• Data under study
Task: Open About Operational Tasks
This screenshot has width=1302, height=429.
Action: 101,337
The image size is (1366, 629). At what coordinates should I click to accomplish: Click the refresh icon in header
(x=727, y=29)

• Problem statement
Reproduce every entry, word for word.

• Result of this exercise
Task: Open About Operational Tasks
This screenshot has width=1302, height=429.
Action: 101,337
The image size is (1366, 629). At what coordinates should I click to accomplish: Click the refresh icon in header
(x=727, y=29)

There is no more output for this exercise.